In a groundbreaking archaeological discovery in the Huescan Pyrenees, researchers have unveiled intricate livestock management strategies and feeding practices, challenging the traditional perception of early high mountain societies during the Neolithic period. Published in Frontiers in Environmental Archaeology and coordinated by the Universitat Autònoma de Barcelona (UAB) in collaboration with the CSIC, the University of Évora, and the Government of Aragon, the study integrates carbon and nitrogen stable isotope analysis with archaeozoological analyses.
Contrary to the prevailing notion of limited activities such as transhumance of sheep and goats, the research at the archaeological site of Coro Trasito offers a unique insight into the complex farming and livestock practices of the first high mountain societies around 6,500 to 7,500 years ago. Historically, high mountain regions were considered seasonal and primarily reliant on wild resources.

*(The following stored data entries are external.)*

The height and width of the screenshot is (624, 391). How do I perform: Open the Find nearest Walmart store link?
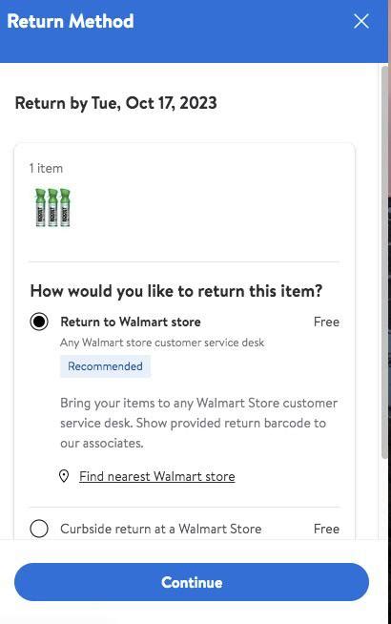(x=157, y=476)
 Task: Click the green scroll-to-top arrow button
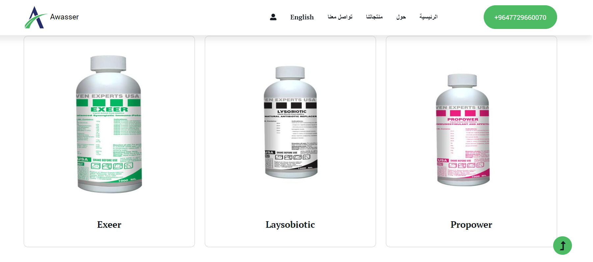[x=562, y=246]
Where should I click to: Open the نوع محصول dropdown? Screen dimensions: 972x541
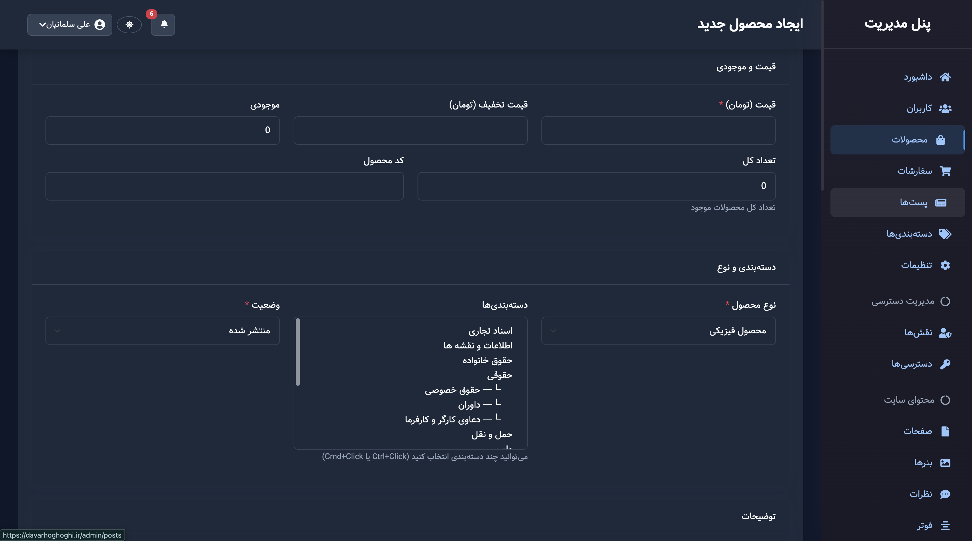[658, 331]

The study focused on characterizing livestock practices and feeding strategies in the Early Neolithic period, challenging the traditional emphasis on sheep and goat transhumance. The researchers applied a pioneering combination of stable carbon and nitrogen isotope analysis in bone collagen, offering insights into animal diet and their position in the food chain. Coupled with archaeozoological analysis, the study revealed distinct management and feeding strategies among different animal flocks.
The results indicated that the initial settlers in high mountain regions had small flocks comprising cows, goats, sheep, and pigs, primarily utilized for meat and milk production. This challenges the conventional narrative and highlights the early economic importance of pigs in the Neolithic period. The study also identified diverse approaches to animal feeding, showcasing adaptation to environmental conditions within the Coro Trasito cave.

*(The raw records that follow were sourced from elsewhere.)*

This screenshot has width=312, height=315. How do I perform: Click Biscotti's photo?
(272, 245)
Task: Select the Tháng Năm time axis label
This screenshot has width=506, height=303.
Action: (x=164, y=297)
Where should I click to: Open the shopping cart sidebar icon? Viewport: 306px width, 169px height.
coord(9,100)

The research demonstrated that the inhabitants of Coro Trasito relied predominantly on domestic resources, challenging the notion of high mountain societies relying heavily on wild resources. Moreover, the identification of transformation activities related to dairy products and fat, along with the presence of storage structures within the cave, signifies the complexity of neolithization processes in the Central Pyrenees. The findings indicate rapid integration into a broader and more intricate economic system, reshaping our understanding of the early high mountain societies during the Neolithic period.